RTO Challenges for Women

Simply put, increased flexibility gives workers more time to juggle their personal and professional obligations. Women are more likely than men to be in caregiver roles, caring for children or aging parents.

Now, many working moms are at the edge of a “childcare cliff,” especially given that the expiration of billions of dollars in federal childcare grants is expected to vastly reduce the number of available childcare slots across the country. Yes, this is a parent, not just a “mom,” issue. But the reality is that when parents can’t find childcare, women are more often the ones who leave to be home with the kids.

Meanwhile, women who stay at their firms are aware of the consequences of not going back to the office. Law.com noted that women worry about “missing business development opportunities, being overlooked for assignments, receiving lower compensation or a lower review, and not being viewed as committed to their firm if they didn’t return to office.” Demanding full-time, in-office work forces female attorneys to make impossible choices.

What Firms Lose

When women leave law firms because of a lack of flexibility, they often go to employers that offer more supportive workplaces.

This brings up an issue we’ve talked about before: the business case for empathy and employee wellness. RTO mandates have business implications ranging from loss of important client relationships to higher attrition rates and less diversity.

While each departure marks a loss of that individual’s skills and relationships, it also worsens the collective “leaky pipeline” problem: fewer women rising through the ranks to vie for equity partnership and C-suite roles. This loss has long-lasting consequences for the next generation of female lawyers, who will have diminished access to mentoring.
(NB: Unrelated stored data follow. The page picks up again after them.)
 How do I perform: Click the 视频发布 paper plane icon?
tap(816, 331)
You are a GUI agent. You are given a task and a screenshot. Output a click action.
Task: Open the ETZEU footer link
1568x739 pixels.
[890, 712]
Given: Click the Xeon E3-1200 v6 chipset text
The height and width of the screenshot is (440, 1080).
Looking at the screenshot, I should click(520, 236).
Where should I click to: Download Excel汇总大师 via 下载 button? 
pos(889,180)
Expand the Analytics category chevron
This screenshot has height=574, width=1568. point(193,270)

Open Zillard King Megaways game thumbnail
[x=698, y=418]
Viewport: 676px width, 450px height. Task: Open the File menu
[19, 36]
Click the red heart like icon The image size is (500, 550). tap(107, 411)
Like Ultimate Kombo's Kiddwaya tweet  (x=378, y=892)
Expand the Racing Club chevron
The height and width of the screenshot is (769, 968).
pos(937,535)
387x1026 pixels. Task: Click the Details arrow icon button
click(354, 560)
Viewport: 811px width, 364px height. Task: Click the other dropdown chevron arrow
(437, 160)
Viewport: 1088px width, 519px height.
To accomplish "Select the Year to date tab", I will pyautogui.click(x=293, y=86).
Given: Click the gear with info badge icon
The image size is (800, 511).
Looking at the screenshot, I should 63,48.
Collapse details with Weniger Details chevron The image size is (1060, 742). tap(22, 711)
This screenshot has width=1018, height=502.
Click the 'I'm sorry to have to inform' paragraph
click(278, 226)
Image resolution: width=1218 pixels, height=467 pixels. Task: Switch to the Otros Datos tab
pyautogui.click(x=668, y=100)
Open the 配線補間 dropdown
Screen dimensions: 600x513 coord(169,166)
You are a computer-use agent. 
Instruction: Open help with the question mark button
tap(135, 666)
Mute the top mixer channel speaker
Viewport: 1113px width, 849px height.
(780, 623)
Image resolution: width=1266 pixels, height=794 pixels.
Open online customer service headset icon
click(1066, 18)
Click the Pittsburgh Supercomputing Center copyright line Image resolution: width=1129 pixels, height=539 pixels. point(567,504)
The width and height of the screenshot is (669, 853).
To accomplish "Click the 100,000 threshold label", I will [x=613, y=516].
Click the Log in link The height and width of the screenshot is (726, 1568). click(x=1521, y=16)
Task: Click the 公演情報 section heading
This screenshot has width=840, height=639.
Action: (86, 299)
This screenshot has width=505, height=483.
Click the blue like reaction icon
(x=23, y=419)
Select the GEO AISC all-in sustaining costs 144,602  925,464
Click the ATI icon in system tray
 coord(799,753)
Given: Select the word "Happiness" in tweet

Giving individuals control over their schedules — the ability to leave for a child’s school activity or an elderly parent’s doctor appointment — without repercussion or judgment is key to retaining diversity in your firm. When employees feel supported, they tend to be more engaged and stay, which means happier clients as well as lower attrition rates for the firm.

If you are in a position to influence your firm’s decision-makers, make sure they understand the true cost of RTO mandates.